A monument to the dispossessed
Rebecca Belmore, Tower, 2018 (detail) and tarpaulin (2018). Installed at the Art Gallery of Ontario © Rebecca Belmore
Rebecca Belmore: Facing the Monumental opened just last week at the AGO and the exhibition is getting rave reviews from visitors and the press. Heralded as “striking and provocative” by The New York Times, Canadian Art says, “To call Rebecca Belmore’s work ‘powerful,’ as it often is, is to make the understatement of this century.” The Toronto Star says, “Rebecca Belmore’s work is monumental, yes, but poetic too.”

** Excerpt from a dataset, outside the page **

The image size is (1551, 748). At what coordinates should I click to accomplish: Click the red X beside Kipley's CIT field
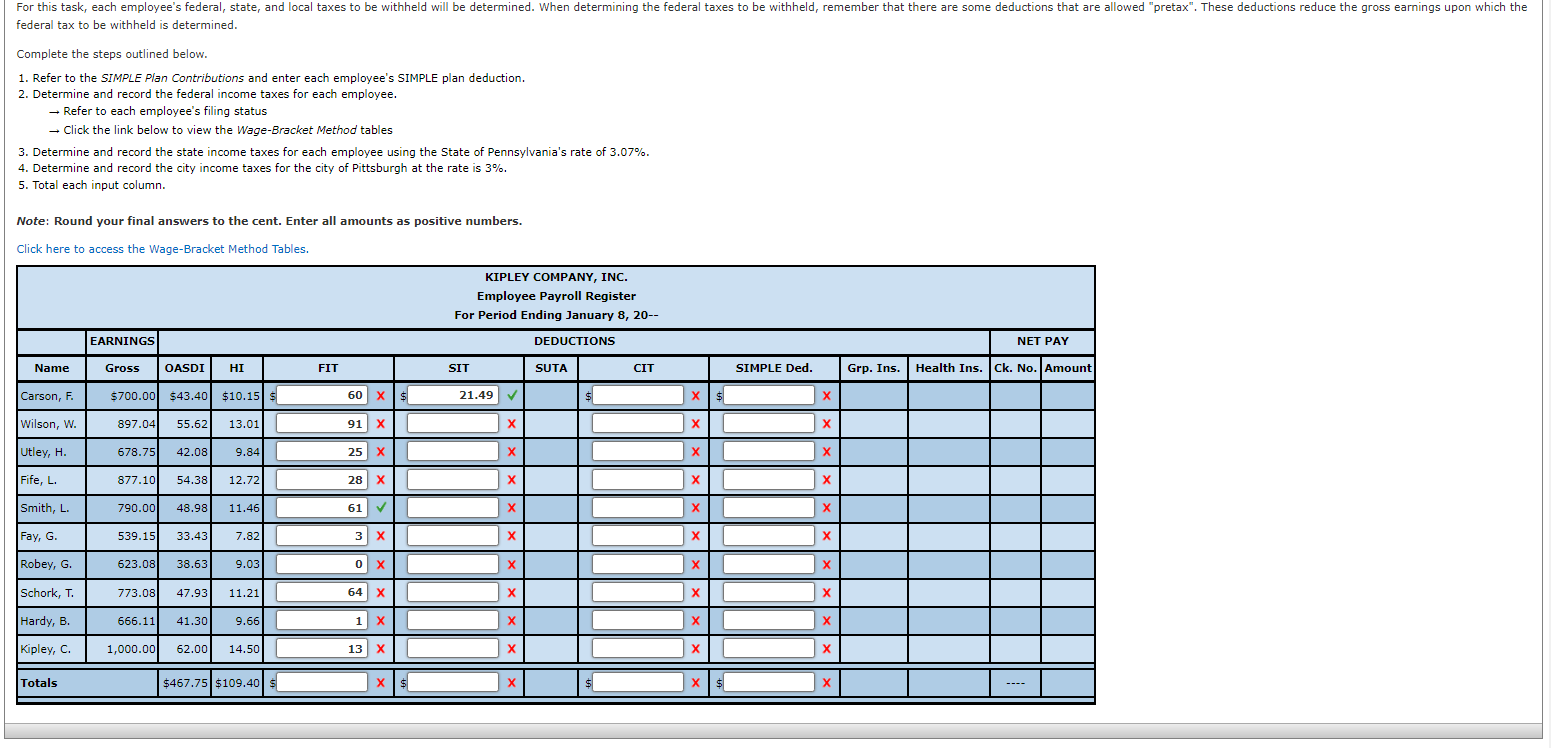click(698, 647)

A highlight of the exhibition is a pair of new works, Tower and tarpaulin, installed side by side. The works stem, Belmore writes in the exhibition catalogue, from recent experiences in Vancouver, where she was struck by the opposing forces of rapid condo development and homelessness.
“I understood the severity of land as real estate – everything owned, everywhere for sale, and how, in our so-called great cities, the reality of owning anything is out of reach for most of us, with no solution in sight,” Belmore writes. Staring into the construction site of yet another condominium, she recounts, “all I could think about was landlessness and those who are without a home.”

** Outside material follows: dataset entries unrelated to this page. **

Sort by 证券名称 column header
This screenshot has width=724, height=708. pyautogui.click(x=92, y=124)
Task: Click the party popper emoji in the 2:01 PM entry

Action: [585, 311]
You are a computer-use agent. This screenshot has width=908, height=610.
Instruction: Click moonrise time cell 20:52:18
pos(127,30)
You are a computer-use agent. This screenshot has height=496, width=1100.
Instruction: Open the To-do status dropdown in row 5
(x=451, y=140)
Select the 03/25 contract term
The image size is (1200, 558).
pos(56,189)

On the AGO’s Level 5, a slender spire, constructed of shopping carts and clay, Tower stands over 15 feet tall. Shopping carts, the makeshift home of the homeless, are here re-imagined as a shiny metal condominium. The clay, which runs down the centre of the structure before pooling out at the bottom, reminds us that these carts represent, for the homeless, their own piece of earth, however transitory. To the right and down sits tarpaulin, cast from clay sourced from beneath the city of Winnipeg; a sculpture of a tarp-like blanket, bunched on the floor, is a meager shelter for an absent person.
Belmore is the recipient of the 2016 Gershon Iskowitz Prize, and for over three decades her poetic and compelling works – in video, performance, sculpture and photography – have tackled topics such as land rights, violence against Indigenous people, water issues, climate change and homelessness. The AGO’s exhibition is a powerful presentation of Belmore’s work. Be among the first to see it.
Rebecca Belmore: Facing the Monumental fills Level 5 of the AGO’s Vivian & David Campbell Centre for Contemporary Art, and there’s more in the AGO’s Galleria Italia, Joey & Toby Tanenbaum Atrium and newly reopened J.S. McLean Centre for Indigenous & Canadian Art. A large video projection by Belmore can also be seen at the intersection of Queen and Bay Streets in downtown Toronto on the TD Bank media art wall.
Rebecca Belmore: Facing the Monumental is organized by the Art Gallery of Ontario. Included in General Admission, the exhibition runs until October 21.